I often joke that the key responsibility of any good analyst is to dig deeper. When someone asks you a question, a good analyst will always answer a question with a question because people never ask you for literally what they want to know. They are trying to understand something they have in their minds mapped that understanding to seeing some sort of a metric. And then they just ask you about that metric. But you, as someone who’s a data expert, know there are multiple ways to think about the impact of that metric. And so the first question is always, what are you actually trying to understand?

The same thing applies to product management as does to sort of analytics and where should you start? It’s always about slicing. You have some exciting direction, you could take your product into, and there are rarely bad ideas that fall to your table. So your job is to say no to really good ideas all the time and just like deprioritizing really good stuff. And just arguing for like why you should not do that and why you should do this instead. 

A really similar thing applies to analytics as well. Obviously, you have all of these questions that you want to answer with data, but number one, you won’t have time to get all of the data instruments that you don’t already have, and number two, you won’t have time to dig into all of the data.

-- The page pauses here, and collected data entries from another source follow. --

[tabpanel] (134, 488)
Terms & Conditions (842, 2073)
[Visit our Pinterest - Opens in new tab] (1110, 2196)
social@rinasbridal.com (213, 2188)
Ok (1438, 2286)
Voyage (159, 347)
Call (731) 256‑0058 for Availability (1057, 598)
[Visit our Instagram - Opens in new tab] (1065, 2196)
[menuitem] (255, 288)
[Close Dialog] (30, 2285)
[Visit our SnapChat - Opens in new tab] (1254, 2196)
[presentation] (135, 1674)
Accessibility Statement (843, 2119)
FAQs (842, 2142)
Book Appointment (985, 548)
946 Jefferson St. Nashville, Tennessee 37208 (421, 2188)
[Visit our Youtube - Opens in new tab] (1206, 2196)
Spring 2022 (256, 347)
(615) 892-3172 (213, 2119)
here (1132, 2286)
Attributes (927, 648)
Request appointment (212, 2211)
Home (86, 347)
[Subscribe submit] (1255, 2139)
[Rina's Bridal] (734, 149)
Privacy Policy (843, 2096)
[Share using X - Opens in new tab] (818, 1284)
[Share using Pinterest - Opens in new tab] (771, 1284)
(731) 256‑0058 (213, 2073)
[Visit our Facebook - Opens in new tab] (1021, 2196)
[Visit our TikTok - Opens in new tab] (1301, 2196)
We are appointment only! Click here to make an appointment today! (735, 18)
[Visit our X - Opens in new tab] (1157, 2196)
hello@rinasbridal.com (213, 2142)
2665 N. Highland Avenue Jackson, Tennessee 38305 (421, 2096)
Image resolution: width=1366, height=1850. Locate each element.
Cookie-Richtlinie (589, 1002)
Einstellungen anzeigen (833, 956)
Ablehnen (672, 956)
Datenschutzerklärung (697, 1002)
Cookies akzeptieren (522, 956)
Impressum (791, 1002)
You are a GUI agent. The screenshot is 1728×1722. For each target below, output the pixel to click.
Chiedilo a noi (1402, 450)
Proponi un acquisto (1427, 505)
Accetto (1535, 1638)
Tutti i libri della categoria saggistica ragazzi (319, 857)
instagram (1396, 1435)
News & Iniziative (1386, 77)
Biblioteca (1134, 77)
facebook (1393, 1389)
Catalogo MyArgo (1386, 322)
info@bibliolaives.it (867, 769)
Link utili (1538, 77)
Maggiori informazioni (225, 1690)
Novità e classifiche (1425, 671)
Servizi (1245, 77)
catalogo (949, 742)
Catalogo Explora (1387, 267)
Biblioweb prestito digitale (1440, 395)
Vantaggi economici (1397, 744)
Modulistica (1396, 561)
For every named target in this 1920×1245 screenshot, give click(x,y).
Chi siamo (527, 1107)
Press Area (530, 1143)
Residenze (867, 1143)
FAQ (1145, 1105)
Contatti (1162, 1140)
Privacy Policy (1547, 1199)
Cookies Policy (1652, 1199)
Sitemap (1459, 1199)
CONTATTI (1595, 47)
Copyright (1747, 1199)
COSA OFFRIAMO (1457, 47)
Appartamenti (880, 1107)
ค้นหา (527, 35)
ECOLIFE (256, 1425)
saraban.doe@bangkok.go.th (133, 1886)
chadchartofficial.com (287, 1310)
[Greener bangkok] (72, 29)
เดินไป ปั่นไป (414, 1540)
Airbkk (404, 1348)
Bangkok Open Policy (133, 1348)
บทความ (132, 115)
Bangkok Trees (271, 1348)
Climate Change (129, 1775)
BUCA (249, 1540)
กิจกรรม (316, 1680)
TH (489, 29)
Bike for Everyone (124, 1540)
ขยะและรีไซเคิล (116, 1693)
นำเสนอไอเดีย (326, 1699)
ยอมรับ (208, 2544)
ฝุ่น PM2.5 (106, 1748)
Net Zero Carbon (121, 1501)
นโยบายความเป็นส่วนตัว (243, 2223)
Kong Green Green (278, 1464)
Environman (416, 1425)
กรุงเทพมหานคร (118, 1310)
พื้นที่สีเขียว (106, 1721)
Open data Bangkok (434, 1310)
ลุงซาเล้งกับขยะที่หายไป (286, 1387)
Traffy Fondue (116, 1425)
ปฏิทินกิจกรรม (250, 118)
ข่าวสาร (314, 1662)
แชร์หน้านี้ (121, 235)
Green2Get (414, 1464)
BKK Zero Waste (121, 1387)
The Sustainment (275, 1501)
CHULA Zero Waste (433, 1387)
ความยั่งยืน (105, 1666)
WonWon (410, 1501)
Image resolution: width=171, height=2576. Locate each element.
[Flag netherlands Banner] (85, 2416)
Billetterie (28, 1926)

So you really need to prioritize

What are the most pressing questions that you should start by answering and then work? It’s a cycle, you look at your data and you make decisions on your product. Data is never going to tell you what to build, but it can act as a guiding light along with your gut feeling and qualitative research.

How do you apply that framework for yourself as a CEO? And what does your day-to-day look like?

A lot of these big tech companies have started these training programs because the product manager role has just turned out to be such an important role in business success. Product is fundamental, product-market fit and identifying it, and fitting your customers to your product is such an important part of being a successful business today, particularly in the digital world of subscriptions, and all those things.

But I think what’s interesting is, I think Marty Cagan said, that there’s a high proportion of today’s CEOs that started off as product managers because it requires the same sort of pillars of thought

It’s one you need to obsess about the usability of your product– that’s like the end-user. You need to obsess about the desirability of your product– that’s the market who wants to buy it. You need to obsess about the engineering feasibility of your product. Can we build it? Does it make sense? And then you need to obsess over the business liability of your product. Will someone pay for it? How much will that pay up? The engineering and development costs, the marketing costs, the customer acquisition costs, and all that stuff.

In the modern-day, the role of a startup CEO is very similar to the role of the product manager. These are the four things that I obsess over in my company in addition to, team and financials.

My job is to maintain a good mission, build a great team and make sure we don’t run out of money. That’s how I see my job.